- **EXERCISE REQUIREMENTS**: Everything below from the line with "The height and" through the line with "Given: Click the green Passed legend square" must be retyped exactly, except the pictures.

[[ LISTED RECORDS, beginning ]]

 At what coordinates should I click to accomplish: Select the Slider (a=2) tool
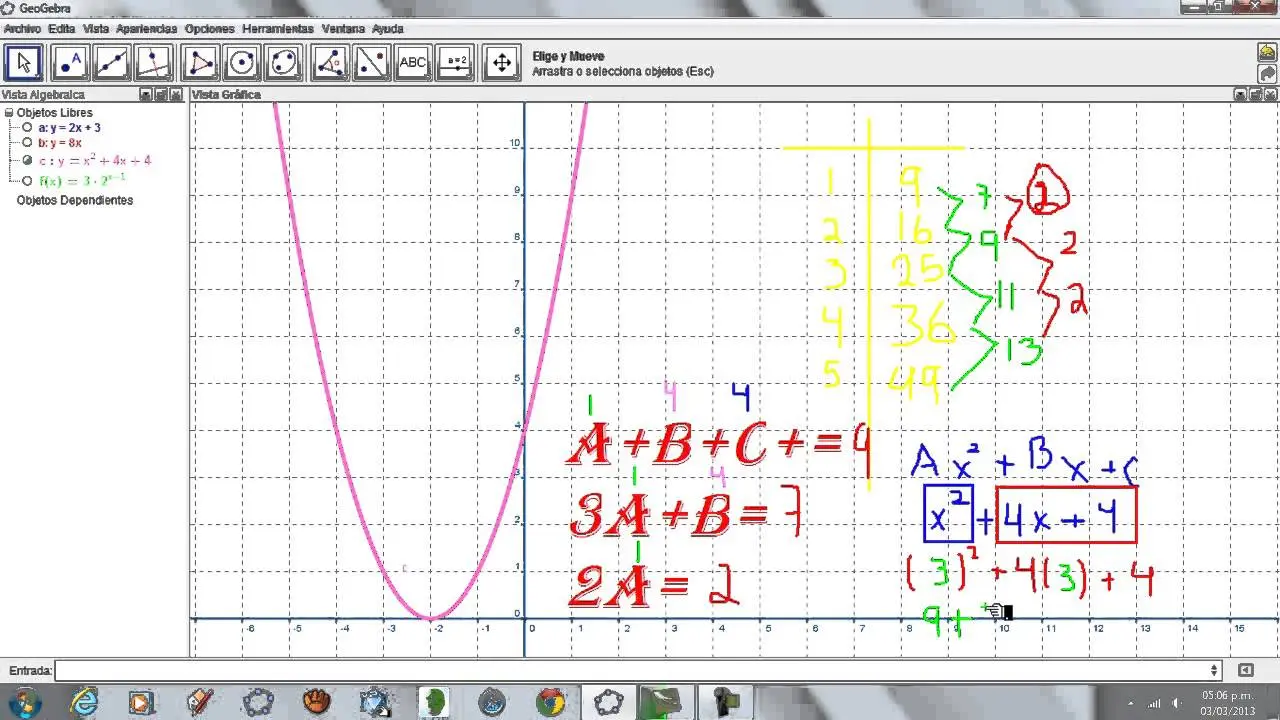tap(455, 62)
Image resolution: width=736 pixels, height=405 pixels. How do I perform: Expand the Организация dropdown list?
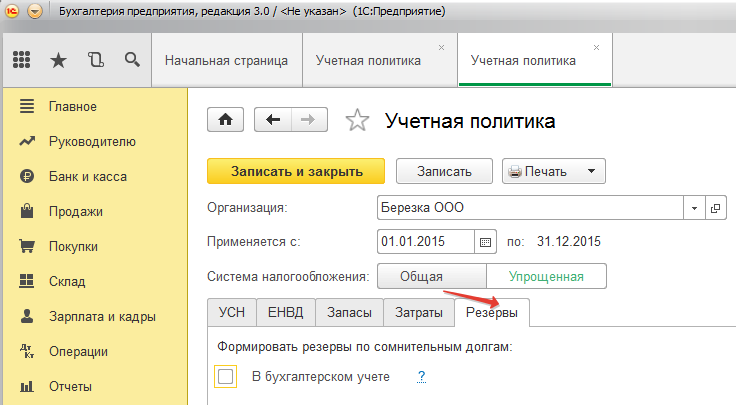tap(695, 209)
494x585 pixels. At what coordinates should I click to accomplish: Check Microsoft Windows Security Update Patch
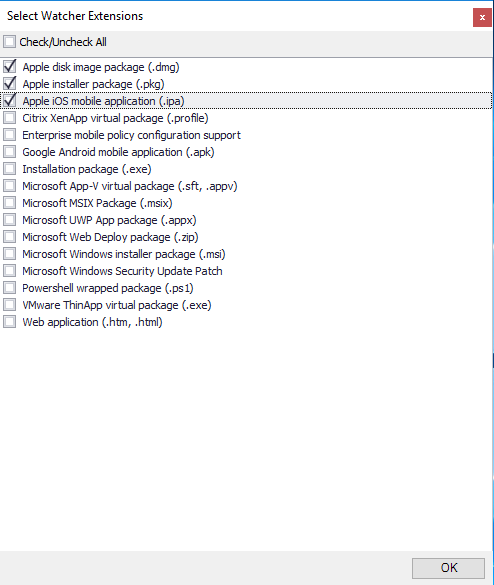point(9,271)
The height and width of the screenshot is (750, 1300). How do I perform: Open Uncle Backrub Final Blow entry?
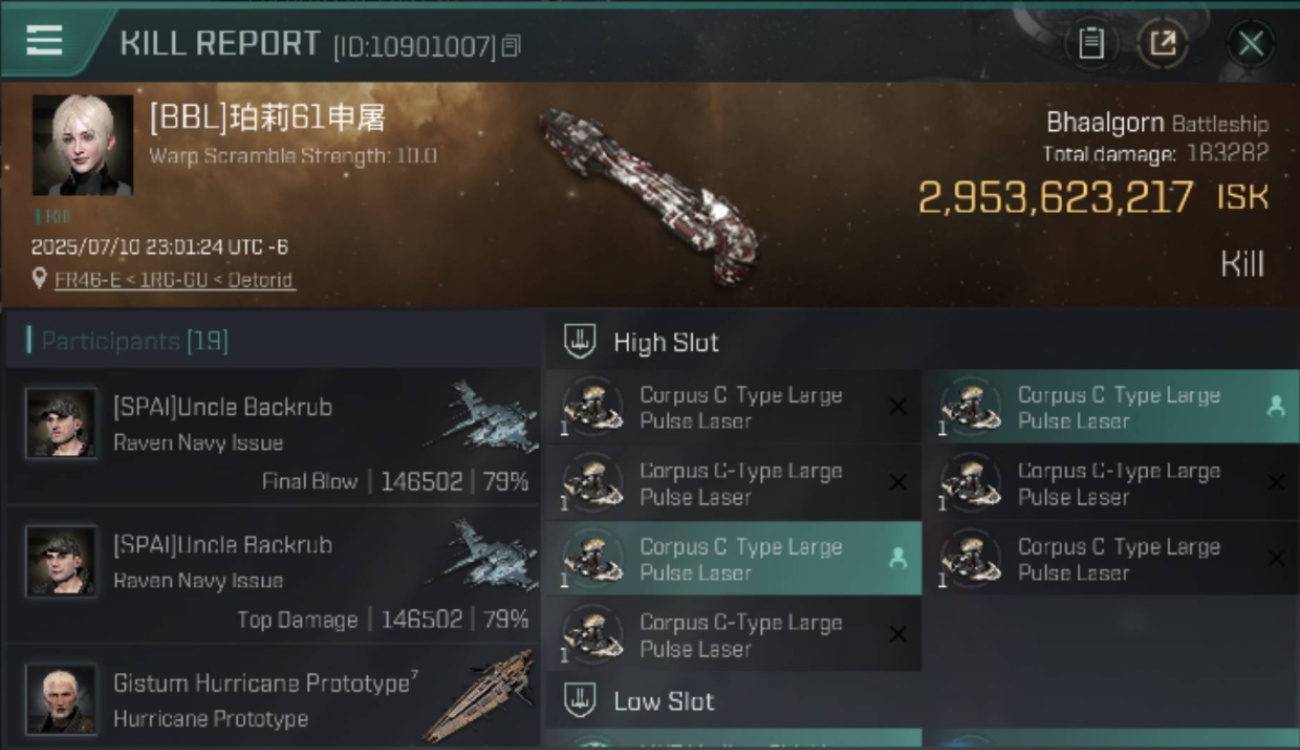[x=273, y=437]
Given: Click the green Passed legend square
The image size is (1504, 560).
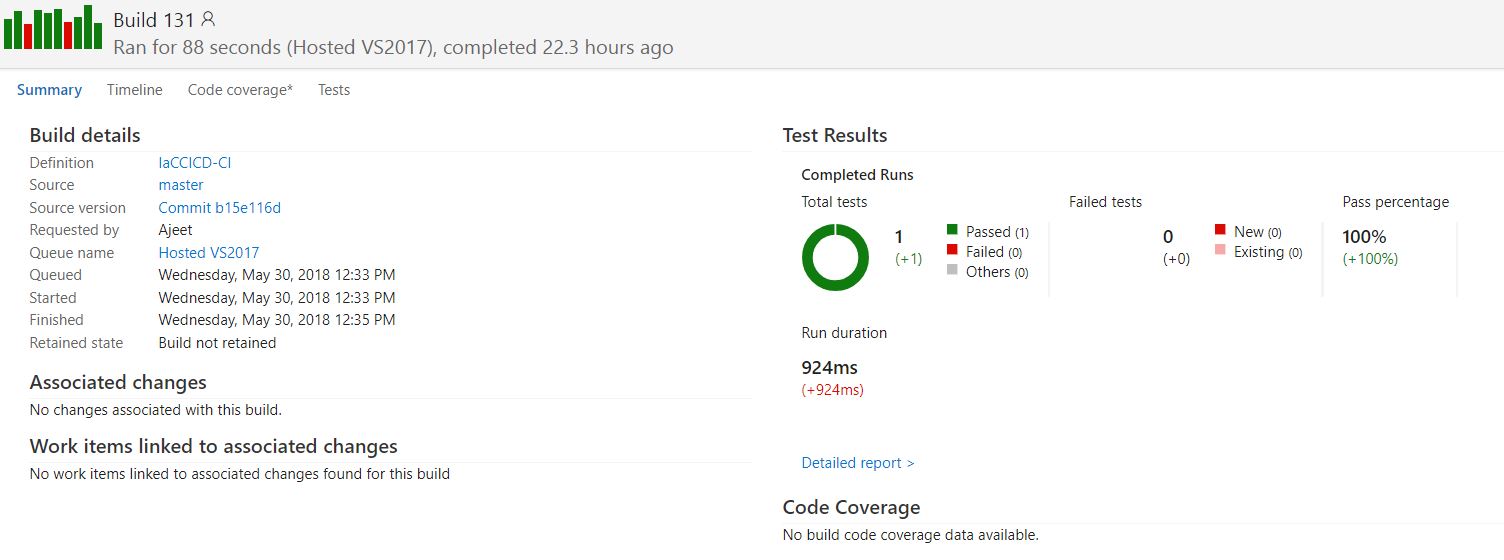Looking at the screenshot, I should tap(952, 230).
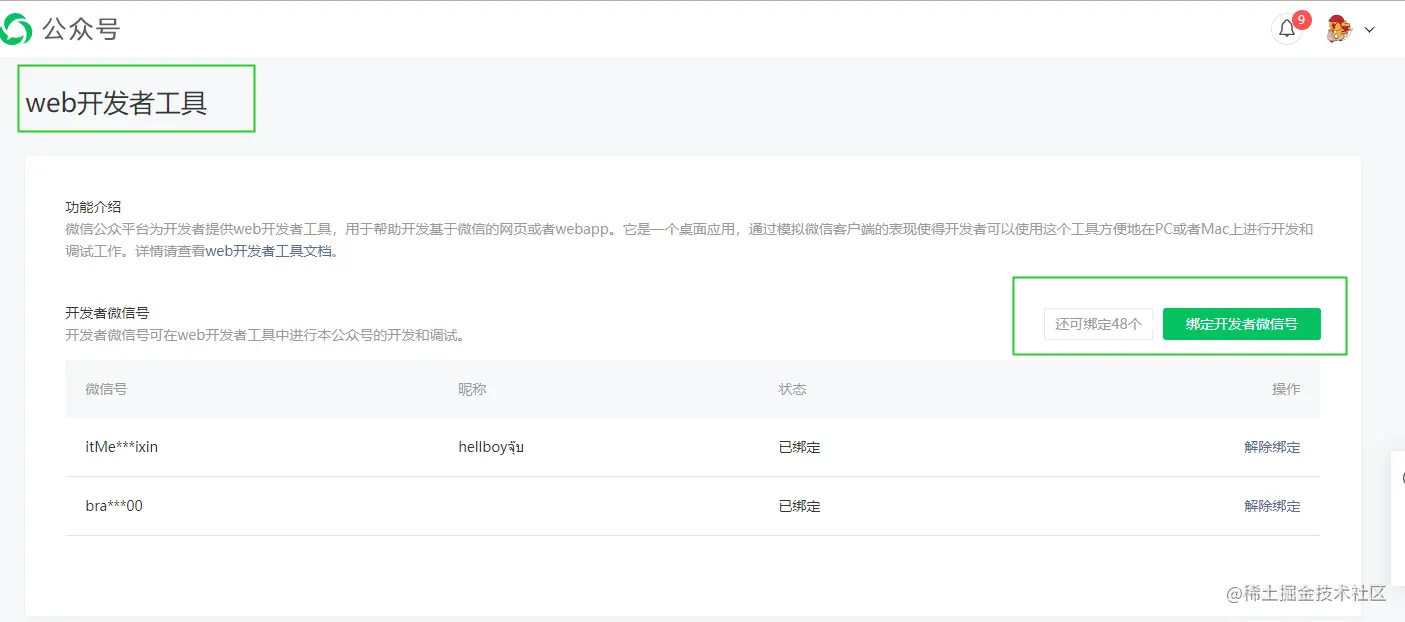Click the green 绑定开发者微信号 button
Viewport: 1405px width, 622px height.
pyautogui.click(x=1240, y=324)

[[ LISTED RECORDS, end ]]
[[ LISTED RECORDS, beginning ]]

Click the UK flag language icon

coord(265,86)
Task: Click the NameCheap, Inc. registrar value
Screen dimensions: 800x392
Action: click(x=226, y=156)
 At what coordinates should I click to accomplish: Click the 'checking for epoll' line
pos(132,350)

[[ LISTED RECORDS, end ]]

- **TASK RESPONSE**:
The height and width of the screenshot is (750, 1300). How do I perform: Open Uncle Backrub Final Blow entry?
[x=273, y=437]
Given: Click the green Passed legend square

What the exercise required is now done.